JEDDAH: Riyadh municipality Eid Al-Fitr activities attracted more than 1.5 million visitors, residents and citizens over the three-day holiday.
The diversity of events the municipality provided this year offered plenty of choice to the capital’s residents and visitors.
The municipality hosted 200 functions in 30 different locations across the city. It distributed thousands of presents, balloons and candy to children to encourage them to attend Eid prayers and to bring joy to their hearts.
Riyadh’s Eid festivities in Qasr AL-Hokm included the Saudi traditional folk-dance show, activities and competitions for children, as well as folk arts and poetry shows.
The garden of King Fahd Library which received visitors over the three days of Eid witnessed interactive and entertainment shows, as well as artistic activities and sports competitions.
Riyadh municipality organized five theater shows for men and women, including two for men: Shekka Wa Noss, and Tersam Al-Wahch; two plays for women: Banat Al-Social and Umm Suwaileh Al-Sawaqa, and an open play, Al-Qarya Al-Maghdoura.
Riyadh municipality also organized three theater shows for the blind and deaf.
“Al-Qarya Al-Maghdoura” (The Betrayed Village), the first open-theater show in the Kingdom, was held in the showroom of Al-Jazeera neighborhood.
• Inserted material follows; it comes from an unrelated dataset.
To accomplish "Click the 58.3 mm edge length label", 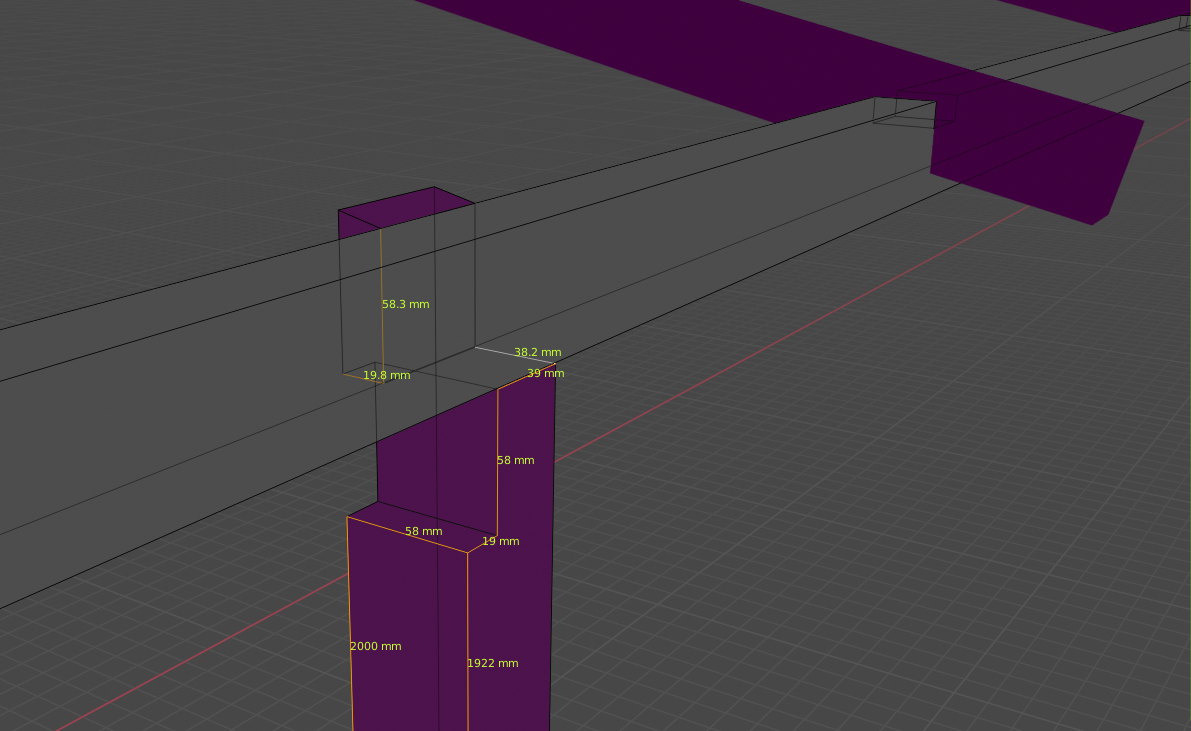I will pos(405,304).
It was written, directed and played by Saudis.
The municipality allocated several events and locations for the participation of humanitarian organizations by receiving them and setting private seats for them, in coordination with the Saudi Association for Deaf.
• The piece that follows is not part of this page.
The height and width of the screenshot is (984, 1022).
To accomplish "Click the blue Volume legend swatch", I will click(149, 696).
It also organized a special program to entertain women and children over the three days of Eid. The events for women included plays, free drawing and coloring sessions, artifacts and competitions.
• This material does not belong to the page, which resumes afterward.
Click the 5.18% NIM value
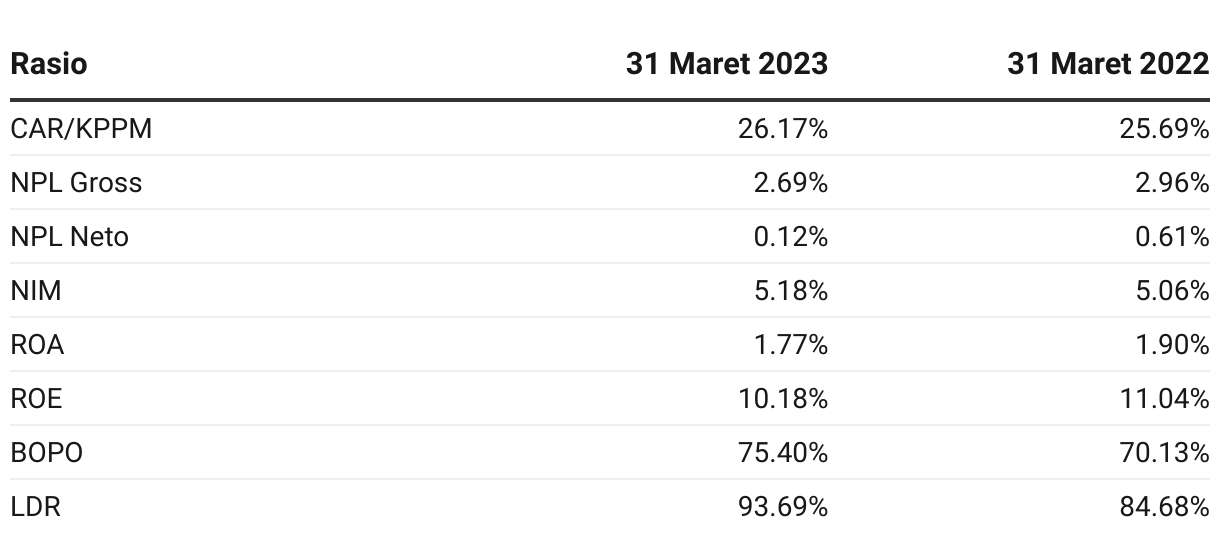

Carnival marches were launched in the north and west of Riyadh, by 300 cartoon characters and featured the participation of touring folk groups, along with a solidarity march with soldiers, as well as classic car shows.
The capital’s residents and visitors enjoyed fireworks that lasted 10 minutes and colored the sky of Riyadh at King Fahd International Stadium, a location near King Abdullah Financial District (KAFD) and a location near Wadi Leban Bridge in west Riyadh.